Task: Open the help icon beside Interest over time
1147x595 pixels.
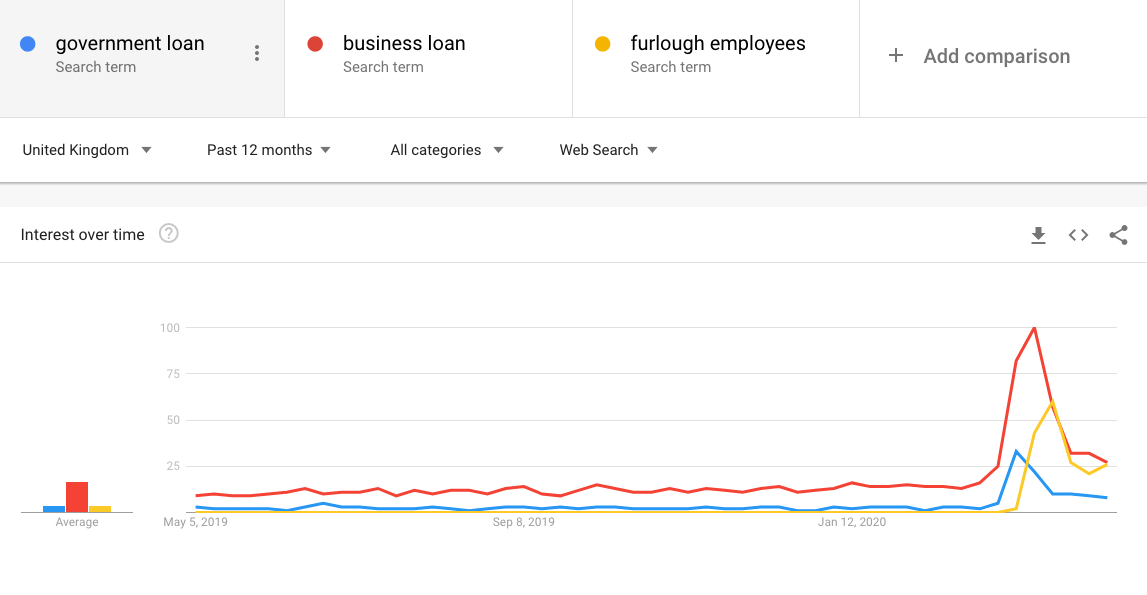Action: pyautogui.click(x=169, y=234)
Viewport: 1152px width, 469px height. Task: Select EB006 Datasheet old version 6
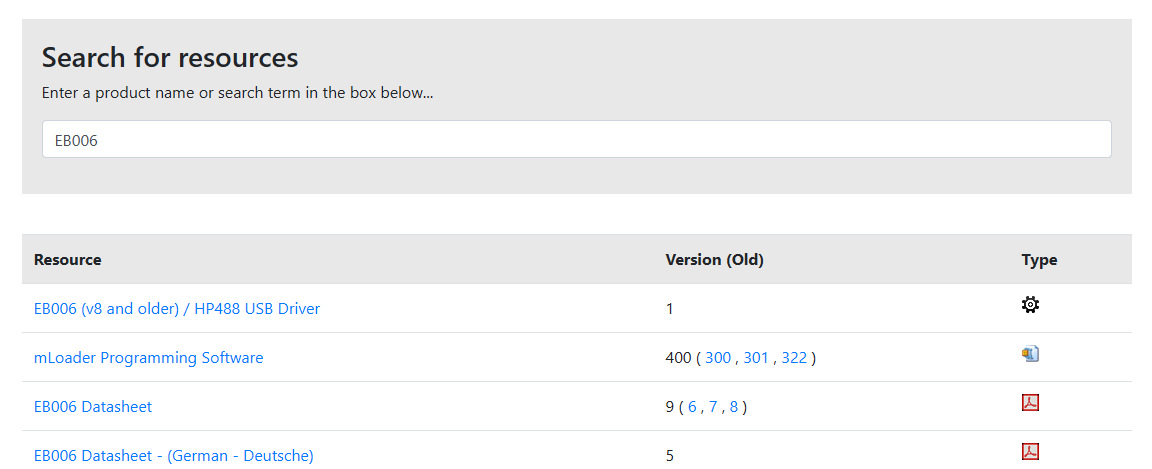(692, 407)
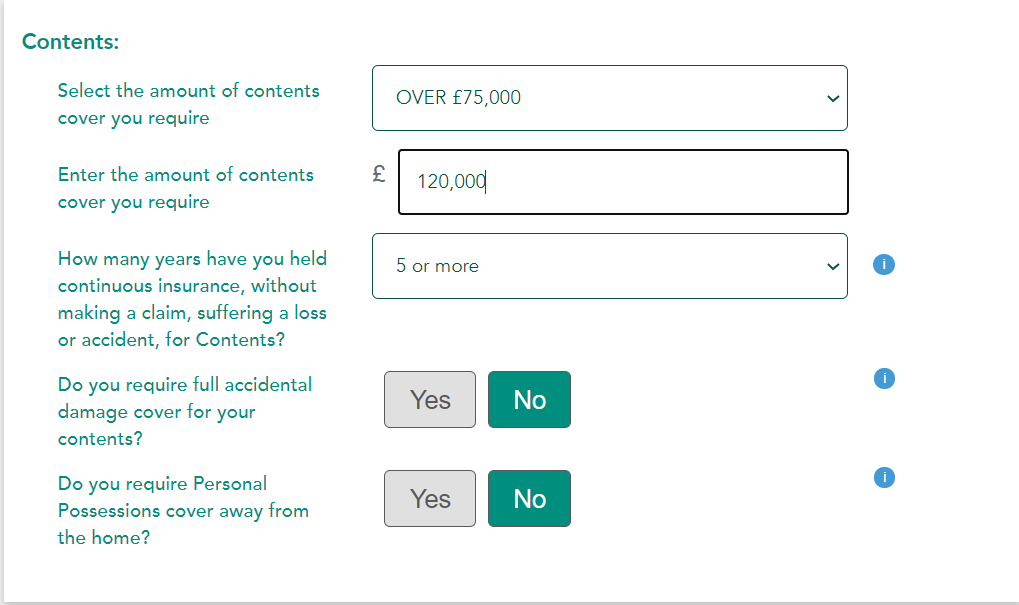Viewport: 1019px width, 605px height.
Task: View info about Personal Possessions cover
Action: (x=884, y=478)
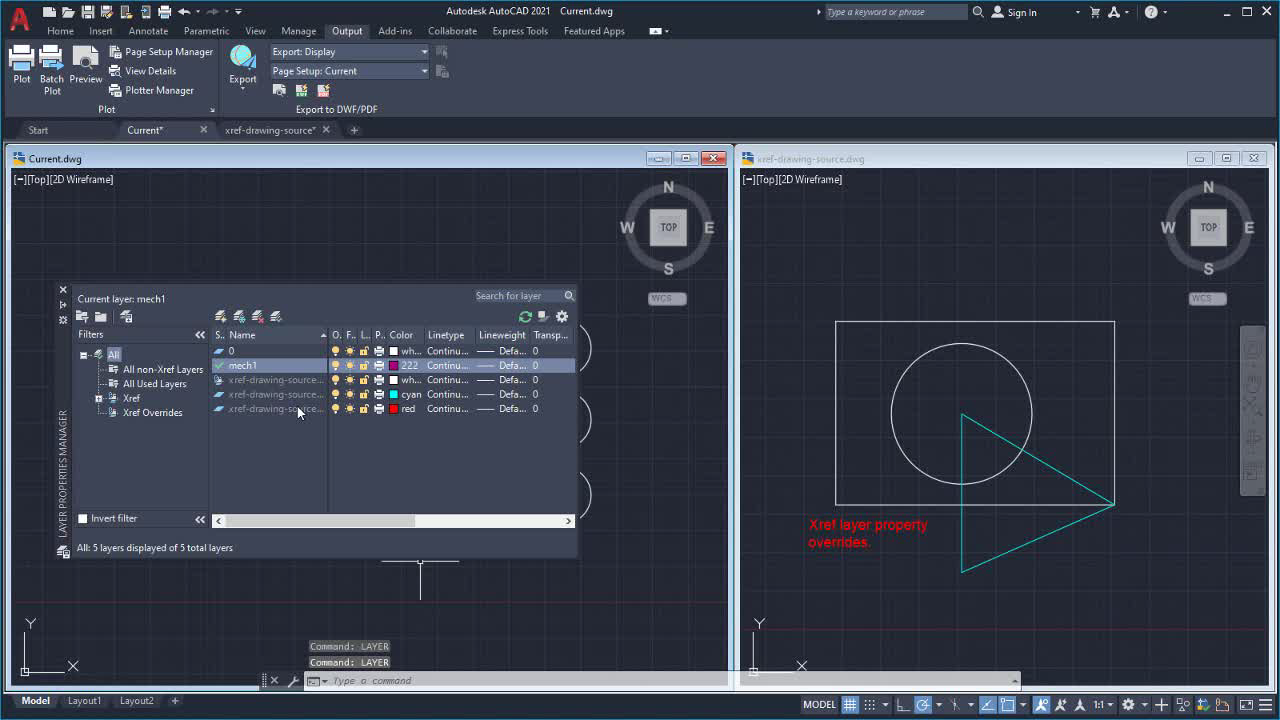This screenshot has width=1280, height=720.
Task: Click the New Layer icon in layer manager
Action: 221,317
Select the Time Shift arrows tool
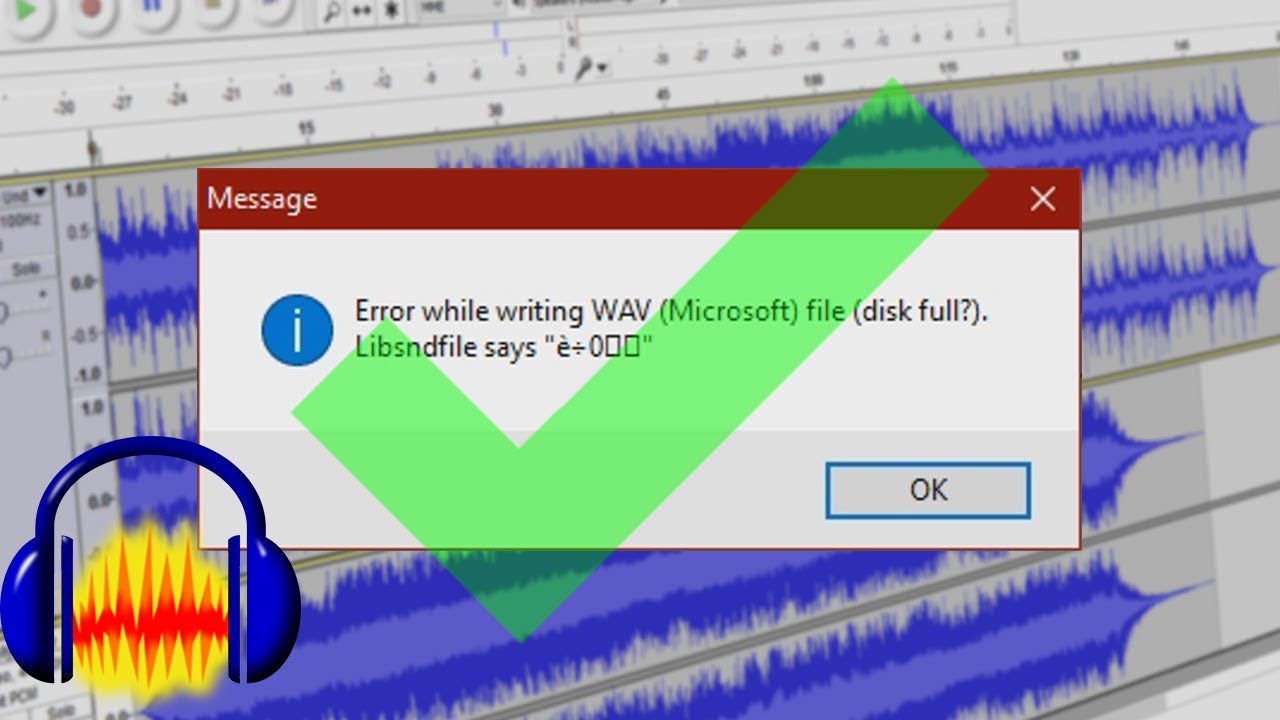This screenshot has width=1280, height=720. (x=361, y=12)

---+---

Task brief
Return only the lines from the line containing "1147x595 pixels." through the last line of the records above, both ends included, exactly as written, leaving pictures out.

Task response
1147x595 pixels.
Action: pyautogui.click(x=169, y=234)
Viewport: 1152px width, 469px height. Task: Select EB006 Datasheet old version 6
(692, 407)
Viewport: 1019px width, 605px height.
Task: View info about Personal Possessions cover
Action: (x=884, y=478)
This screenshot has width=1280, height=720.
Task: Click the New Layer icon in layer manager
Action: 221,317
Select the Time Shift arrows tool
This screenshot has width=1280, height=720. (x=361, y=12)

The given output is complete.